Getting doctors for rural PHCs is a major headache for the government of Karnataka. It recently issued an ordinance making rural service mandatory for MBBS graduates. The ordinance has been awaiting the President’s assent.

“Don’t legislate, provide incentives instead,” says Dr Balasubramaniam. “You can start a three-year course on primary healthcare. Assam has a four-year course for rural doctors. Tamil Nadu provides an incentive to attract doctors to rural areas. Medical graduates who serve for five years get preference in the quota of post-graduate seats in medical colleges. Kerala has introduced a similar incentive.”

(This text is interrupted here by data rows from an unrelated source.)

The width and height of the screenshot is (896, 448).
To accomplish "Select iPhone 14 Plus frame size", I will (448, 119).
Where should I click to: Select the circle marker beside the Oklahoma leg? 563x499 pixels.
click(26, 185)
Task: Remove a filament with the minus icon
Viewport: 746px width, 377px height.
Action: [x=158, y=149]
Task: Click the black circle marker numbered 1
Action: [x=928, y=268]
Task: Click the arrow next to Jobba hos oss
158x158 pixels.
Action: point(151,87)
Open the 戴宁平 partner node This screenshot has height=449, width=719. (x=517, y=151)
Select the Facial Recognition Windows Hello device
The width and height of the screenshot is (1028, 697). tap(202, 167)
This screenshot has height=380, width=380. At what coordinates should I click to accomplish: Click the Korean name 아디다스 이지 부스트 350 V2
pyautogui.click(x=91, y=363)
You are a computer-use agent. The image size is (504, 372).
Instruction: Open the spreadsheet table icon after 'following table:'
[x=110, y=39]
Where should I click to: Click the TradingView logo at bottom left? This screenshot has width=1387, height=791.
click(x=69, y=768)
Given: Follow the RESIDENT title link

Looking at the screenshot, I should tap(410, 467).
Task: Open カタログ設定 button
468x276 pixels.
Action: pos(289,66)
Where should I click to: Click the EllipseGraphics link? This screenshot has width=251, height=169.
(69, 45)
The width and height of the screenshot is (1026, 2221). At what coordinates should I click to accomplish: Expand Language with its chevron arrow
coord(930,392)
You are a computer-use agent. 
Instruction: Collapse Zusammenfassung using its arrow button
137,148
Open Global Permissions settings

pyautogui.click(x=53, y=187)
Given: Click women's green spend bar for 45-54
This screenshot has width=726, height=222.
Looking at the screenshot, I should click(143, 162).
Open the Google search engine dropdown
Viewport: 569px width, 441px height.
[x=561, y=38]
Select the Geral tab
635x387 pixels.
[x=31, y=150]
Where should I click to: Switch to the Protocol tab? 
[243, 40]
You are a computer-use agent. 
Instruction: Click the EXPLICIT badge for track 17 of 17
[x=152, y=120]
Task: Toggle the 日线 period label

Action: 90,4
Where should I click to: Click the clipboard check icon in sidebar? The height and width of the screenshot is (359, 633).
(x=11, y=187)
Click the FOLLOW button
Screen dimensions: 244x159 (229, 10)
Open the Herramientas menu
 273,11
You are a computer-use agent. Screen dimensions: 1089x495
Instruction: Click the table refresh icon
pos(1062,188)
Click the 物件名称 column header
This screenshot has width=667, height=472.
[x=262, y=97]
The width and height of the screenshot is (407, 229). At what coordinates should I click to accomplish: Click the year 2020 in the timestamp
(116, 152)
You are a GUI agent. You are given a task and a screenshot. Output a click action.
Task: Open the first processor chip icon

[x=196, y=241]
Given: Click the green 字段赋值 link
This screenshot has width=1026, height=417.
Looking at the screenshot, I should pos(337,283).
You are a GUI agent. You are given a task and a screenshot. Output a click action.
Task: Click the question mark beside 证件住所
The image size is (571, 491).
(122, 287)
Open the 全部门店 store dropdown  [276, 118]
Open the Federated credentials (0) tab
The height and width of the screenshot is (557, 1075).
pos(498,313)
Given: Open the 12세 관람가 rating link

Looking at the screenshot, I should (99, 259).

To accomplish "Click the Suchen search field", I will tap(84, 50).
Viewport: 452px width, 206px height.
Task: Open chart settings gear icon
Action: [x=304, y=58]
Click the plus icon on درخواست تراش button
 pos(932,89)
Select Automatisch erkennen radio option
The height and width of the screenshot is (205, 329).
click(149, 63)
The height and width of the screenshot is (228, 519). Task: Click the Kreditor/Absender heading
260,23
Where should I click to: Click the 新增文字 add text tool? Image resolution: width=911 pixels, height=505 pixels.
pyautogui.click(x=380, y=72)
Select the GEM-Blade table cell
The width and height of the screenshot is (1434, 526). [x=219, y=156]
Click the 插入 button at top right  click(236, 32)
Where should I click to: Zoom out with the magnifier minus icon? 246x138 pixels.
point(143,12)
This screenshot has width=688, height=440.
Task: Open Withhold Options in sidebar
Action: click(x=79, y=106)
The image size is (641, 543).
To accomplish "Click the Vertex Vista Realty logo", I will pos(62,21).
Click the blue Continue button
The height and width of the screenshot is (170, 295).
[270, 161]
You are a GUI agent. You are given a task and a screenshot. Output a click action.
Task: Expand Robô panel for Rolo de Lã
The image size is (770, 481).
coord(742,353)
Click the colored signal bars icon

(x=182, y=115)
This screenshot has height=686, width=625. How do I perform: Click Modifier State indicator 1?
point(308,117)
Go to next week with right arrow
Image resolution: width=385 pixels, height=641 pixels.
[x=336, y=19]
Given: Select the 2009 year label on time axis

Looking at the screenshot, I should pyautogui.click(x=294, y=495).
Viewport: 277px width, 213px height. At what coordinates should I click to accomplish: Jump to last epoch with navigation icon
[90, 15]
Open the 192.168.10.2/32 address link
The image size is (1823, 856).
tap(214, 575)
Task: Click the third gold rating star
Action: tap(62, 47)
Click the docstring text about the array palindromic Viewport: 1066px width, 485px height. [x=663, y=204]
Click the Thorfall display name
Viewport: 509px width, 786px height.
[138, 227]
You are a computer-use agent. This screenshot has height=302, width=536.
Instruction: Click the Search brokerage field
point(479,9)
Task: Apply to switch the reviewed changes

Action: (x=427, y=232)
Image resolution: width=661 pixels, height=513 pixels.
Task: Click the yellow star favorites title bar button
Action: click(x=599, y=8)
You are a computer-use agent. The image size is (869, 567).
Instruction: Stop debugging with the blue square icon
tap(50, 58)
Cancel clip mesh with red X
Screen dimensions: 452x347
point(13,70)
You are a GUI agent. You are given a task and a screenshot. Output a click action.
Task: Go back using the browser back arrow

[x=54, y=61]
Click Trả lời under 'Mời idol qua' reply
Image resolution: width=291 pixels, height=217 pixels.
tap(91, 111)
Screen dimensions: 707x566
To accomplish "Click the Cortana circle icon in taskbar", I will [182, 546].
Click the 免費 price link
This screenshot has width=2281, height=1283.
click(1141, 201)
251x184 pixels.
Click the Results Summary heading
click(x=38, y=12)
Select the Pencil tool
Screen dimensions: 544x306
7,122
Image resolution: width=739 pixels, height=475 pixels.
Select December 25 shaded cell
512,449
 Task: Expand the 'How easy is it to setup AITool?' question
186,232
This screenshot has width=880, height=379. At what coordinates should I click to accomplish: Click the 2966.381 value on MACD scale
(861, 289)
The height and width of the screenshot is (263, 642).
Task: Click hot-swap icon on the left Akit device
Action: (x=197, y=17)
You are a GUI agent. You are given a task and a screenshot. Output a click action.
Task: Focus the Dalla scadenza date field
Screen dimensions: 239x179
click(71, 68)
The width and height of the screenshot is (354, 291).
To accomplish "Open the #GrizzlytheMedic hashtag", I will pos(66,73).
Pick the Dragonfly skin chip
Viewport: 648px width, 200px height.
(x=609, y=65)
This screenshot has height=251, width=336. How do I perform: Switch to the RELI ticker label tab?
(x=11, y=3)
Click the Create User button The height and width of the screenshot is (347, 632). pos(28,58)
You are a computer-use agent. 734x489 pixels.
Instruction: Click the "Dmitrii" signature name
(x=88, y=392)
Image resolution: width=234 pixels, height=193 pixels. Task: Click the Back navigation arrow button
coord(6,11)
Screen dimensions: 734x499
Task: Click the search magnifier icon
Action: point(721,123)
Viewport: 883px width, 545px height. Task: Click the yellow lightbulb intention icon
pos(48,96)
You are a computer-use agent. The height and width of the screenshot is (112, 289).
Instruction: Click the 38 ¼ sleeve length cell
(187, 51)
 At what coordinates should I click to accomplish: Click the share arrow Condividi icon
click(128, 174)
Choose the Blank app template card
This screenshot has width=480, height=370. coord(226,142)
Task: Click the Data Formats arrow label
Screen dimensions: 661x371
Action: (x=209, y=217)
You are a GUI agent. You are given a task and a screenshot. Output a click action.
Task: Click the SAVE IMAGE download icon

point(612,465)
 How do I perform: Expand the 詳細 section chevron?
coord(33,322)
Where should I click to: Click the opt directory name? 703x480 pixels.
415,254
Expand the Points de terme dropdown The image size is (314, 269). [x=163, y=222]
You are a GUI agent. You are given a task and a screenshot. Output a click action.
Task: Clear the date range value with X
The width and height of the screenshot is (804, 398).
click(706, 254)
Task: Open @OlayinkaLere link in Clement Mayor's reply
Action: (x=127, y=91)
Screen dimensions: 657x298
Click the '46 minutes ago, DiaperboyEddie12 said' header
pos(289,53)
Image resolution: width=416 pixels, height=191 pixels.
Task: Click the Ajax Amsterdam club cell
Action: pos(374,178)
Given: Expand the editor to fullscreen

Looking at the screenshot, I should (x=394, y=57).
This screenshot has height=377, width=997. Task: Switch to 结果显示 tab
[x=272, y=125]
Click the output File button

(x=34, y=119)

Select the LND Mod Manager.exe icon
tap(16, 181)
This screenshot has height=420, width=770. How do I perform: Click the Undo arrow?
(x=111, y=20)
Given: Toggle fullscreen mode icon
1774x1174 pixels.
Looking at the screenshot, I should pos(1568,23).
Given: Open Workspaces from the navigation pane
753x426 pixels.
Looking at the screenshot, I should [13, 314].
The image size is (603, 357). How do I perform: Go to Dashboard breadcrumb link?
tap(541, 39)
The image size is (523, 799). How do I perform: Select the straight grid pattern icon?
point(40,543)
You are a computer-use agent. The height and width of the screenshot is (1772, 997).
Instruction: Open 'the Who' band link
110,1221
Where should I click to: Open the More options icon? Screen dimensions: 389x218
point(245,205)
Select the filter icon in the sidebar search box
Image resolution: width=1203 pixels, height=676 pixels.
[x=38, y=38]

GRAAM’s project also has wider connotations. It could be used to assess other public services at the grassroots, for instance, ration shops and schools. “It’s cost- effective, fast, has very low error margin and can be done without much manpower, as compared to manual surveys,” says Dr  Balasubramaniam.

In fact, Karnataka’s Commissioner of the Department of Food, Civil Supplies & Consumer Affairs is interested in conducting a similar exercise in Raichur district, says Dr Balasubramaniam. “The bureaucracy has taken note and wants this experiment to go ahead. This is a real sign of recognition.”